#### 제공된 자료:
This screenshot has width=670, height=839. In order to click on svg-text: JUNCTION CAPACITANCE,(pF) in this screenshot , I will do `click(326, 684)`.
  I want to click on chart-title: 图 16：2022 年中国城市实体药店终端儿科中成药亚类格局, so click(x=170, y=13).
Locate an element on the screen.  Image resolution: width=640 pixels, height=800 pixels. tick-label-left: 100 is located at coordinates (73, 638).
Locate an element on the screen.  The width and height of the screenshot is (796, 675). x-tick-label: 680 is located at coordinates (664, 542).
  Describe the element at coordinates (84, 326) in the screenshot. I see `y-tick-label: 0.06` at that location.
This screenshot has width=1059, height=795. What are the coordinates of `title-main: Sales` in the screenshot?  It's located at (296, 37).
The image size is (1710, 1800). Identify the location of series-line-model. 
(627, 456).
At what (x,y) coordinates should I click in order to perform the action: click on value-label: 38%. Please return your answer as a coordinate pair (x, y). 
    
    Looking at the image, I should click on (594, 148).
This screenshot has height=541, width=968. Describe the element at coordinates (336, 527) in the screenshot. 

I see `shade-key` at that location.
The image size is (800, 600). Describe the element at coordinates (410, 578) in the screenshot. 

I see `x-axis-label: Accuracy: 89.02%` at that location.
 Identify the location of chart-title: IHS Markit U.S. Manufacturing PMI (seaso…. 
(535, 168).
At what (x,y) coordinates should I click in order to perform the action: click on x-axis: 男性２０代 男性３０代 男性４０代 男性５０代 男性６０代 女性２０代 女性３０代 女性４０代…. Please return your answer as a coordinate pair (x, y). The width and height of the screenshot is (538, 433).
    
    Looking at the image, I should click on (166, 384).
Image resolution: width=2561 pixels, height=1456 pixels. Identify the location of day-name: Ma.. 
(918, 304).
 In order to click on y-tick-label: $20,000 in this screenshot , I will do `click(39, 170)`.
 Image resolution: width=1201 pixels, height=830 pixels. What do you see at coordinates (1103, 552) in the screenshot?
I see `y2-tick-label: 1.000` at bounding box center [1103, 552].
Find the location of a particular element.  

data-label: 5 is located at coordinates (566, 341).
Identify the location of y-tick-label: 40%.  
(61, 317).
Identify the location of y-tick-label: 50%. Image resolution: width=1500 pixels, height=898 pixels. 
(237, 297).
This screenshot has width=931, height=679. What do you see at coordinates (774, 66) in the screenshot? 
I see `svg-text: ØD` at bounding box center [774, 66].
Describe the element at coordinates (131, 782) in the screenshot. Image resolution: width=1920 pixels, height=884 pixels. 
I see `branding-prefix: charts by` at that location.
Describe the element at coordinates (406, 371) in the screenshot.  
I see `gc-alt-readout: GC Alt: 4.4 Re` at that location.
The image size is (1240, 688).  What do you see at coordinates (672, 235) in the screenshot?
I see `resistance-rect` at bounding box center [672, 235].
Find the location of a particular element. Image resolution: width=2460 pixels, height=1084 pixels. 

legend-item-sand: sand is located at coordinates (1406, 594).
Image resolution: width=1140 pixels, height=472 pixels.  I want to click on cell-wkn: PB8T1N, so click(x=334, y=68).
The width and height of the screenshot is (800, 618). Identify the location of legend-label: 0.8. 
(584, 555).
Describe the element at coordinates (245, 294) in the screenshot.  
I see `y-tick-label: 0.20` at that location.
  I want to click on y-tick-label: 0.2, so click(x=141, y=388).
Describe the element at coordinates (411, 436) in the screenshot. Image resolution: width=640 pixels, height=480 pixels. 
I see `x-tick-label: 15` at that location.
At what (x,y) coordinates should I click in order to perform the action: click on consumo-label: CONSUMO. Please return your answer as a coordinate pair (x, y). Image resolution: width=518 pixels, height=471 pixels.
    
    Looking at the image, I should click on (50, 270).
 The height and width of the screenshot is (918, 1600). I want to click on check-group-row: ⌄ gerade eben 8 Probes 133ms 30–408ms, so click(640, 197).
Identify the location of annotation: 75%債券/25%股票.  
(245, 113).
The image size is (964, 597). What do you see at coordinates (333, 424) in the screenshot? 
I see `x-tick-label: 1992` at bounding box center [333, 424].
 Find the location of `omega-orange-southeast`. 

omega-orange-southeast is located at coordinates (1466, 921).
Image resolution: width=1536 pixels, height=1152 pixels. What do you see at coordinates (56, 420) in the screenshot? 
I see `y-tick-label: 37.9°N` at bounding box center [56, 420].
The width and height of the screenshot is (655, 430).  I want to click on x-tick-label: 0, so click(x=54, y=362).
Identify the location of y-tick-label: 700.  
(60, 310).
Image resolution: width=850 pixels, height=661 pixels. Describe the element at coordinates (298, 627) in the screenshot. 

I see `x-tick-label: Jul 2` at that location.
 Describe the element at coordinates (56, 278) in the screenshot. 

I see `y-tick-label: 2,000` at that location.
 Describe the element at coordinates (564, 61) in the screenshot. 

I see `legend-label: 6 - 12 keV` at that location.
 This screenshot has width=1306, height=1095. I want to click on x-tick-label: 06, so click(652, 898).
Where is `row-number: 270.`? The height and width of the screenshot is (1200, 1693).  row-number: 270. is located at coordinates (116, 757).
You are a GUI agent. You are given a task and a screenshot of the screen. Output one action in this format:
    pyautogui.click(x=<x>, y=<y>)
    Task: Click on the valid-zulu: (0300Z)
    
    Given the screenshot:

#### 작업 요청:
위 자료 전체에서 "Identify the location of" 표현만 "Find the position of" 표현으로 바꾸고 나머지는 그대로 두어 다시 써 주세요.

#### 작업 답변:
This screenshot has width=670, height=839. In order to click on svg-text: JUNCTION CAPACITANCE,(pF) in this screenshot , I will do `click(326, 684)`.
  I want to click on chart-title: 图 16：2022 年中国城市实体药店终端儿科中成药亚类格局, so click(x=170, y=13).
Locate an element on the screen.  Image resolution: width=640 pixels, height=800 pixels. tick-label-left: 100 is located at coordinates (73, 638).
Locate an element on the screen.  The width and height of the screenshot is (796, 675). x-tick-label: 680 is located at coordinates (664, 542).
  Describe the element at coordinates (84, 326) in the screenshot. I see `y-tick-label: 0.06` at that location.
This screenshot has width=1059, height=795. What are the coordinates of `title-main: Sales` in the screenshot?  It's located at (296, 37).
The image size is (1710, 1800). Find the position of series-line-model. 
(627, 456).
At what (x,y) coordinates should I click in order to perform the action: click on value-label: 38%. Please return your answer as a coordinate pair (x, y). 
    
    Looking at the image, I should click on (594, 148).
This screenshot has height=541, width=968. Describe the element at coordinates (336, 527) in the screenshot. 

I see `shade-key` at that location.
The image size is (800, 600). Describe the element at coordinates (410, 578) in the screenshot. 

I see `x-axis-label: Accuracy: 89.02%` at that location.
 Find the position of chart-title: IHS Markit U.S. Manufacturing PMI (seaso…. 
(535, 168).
At what (x,y) coordinates should I click in order to perform the action: click on x-axis: 男性２０代 男性３０代 男性４０代 男性５０代 男性６０代 女性２０代 女性３０代 女性４０代…. Please return your answer as a coordinate pair (x, y). The width and height of the screenshot is (538, 433).
    
    Looking at the image, I should click on (166, 384).
Image resolution: width=2561 pixels, height=1456 pixels. Find the position of day-name: Ma.. 
(918, 304).
 In order to click on y-tick-label: $20,000 in this screenshot , I will do `click(39, 170)`.
 Image resolution: width=1201 pixels, height=830 pixels. What do you see at coordinates (1103, 552) in the screenshot?
I see `y2-tick-label: 1.000` at bounding box center [1103, 552].
Find the location of a particular element.  

data-label: 5 is located at coordinates (566, 341).
Find the position of y-tick-label: 40%.  
(61, 317).
Find the position of y-tick-label: 50%. Image resolution: width=1500 pixels, height=898 pixels. 
(237, 297).
This screenshot has width=931, height=679. What do you see at coordinates (774, 66) in the screenshot? 
I see `svg-text: ØD` at bounding box center [774, 66].
Describe the element at coordinates (131, 782) in the screenshot. Image resolution: width=1920 pixels, height=884 pixels. 
I see `branding-prefix: charts by` at that location.
Describe the element at coordinates (406, 371) in the screenshot.  
I see `gc-alt-readout: GC Alt: 4.4 Re` at that location.
The image size is (1240, 688).  What do you see at coordinates (672, 235) in the screenshot?
I see `resistance-rect` at bounding box center [672, 235].
Find the location of a particular element. Image resolution: width=2460 pixels, height=1084 pixels. 

legend-item-sand: sand is located at coordinates (1406, 594).
Image resolution: width=1140 pixels, height=472 pixels.  I want to click on cell-wkn: PB8T1N, so click(x=334, y=68).
The width and height of the screenshot is (800, 618). Find the position of legend-label: 0.8. 
(584, 555).
Describe the element at coordinates (245, 294) in the screenshot.  
I see `y-tick-label: 0.20` at that location.
  I want to click on y-tick-label: 0.2, so click(x=141, y=388).
Describe the element at coordinates (411, 436) in the screenshot. Image resolution: width=640 pixels, height=480 pixels. 
I see `x-tick-label: 15` at that location.
At what (x,y) coordinates should I click in order to perform the action: click on consumo-label: CONSUMO. Please return your answer as a coordinate pair (x, y). Image resolution: width=518 pixels, height=471 pixels.
    
    Looking at the image, I should click on (50, 270).
 The height and width of the screenshot is (918, 1600). I want to click on check-group-row: ⌄ gerade eben 8 Probes 133ms 30–408ms, so click(640, 197).
Find the position of annotation: 75%債券/25%股票.  
(245, 113).
The image size is (964, 597). What do you see at coordinates (333, 424) in the screenshot? 
I see `x-tick-label: 1992` at bounding box center [333, 424].
 Find the location of `omega-orange-southeast`. 

omega-orange-southeast is located at coordinates (1466, 921).
Image resolution: width=1536 pixels, height=1152 pixels. What do you see at coordinates (56, 420) in the screenshot? 
I see `y-tick-label: 37.9°N` at bounding box center [56, 420].
The width and height of the screenshot is (655, 430).  I want to click on x-tick-label: 0, so click(x=54, y=362).
Find the position of y-tick-label: 700.  
(60, 310).
Image resolution: width=850 pixels, height=661 pixels. Describe the element at coordinates (298, 627) in the screenshot. 

I see `x-tick-label: Jul 2` at that location.
 Describe the element at coordinates (56, 278) in the screenshot. 

I see `y-tick-label: 2,000` at that location.
 Describe the element at coordinates (564, 61) in the screenshot. 

I see `legend-label: 6 - 12 keV` at that location.
 This screenshot has width=1306, height=1095. I want to click on x-tick-label: 06, so click(652, 898).
Where is `row-number: 270.`? The height and width of the screenshot is (1200, 1693).  row-number: 270. is located at coordinates (116, 757).
You are a GUI agent. You are given a task and a screenshot of the screen. Output one action in this format:
    pyautogui.click(x=<x>, y=<y>)
    Task: Click on the valid-zulu: (0300Z)
    
    Given the screenshot:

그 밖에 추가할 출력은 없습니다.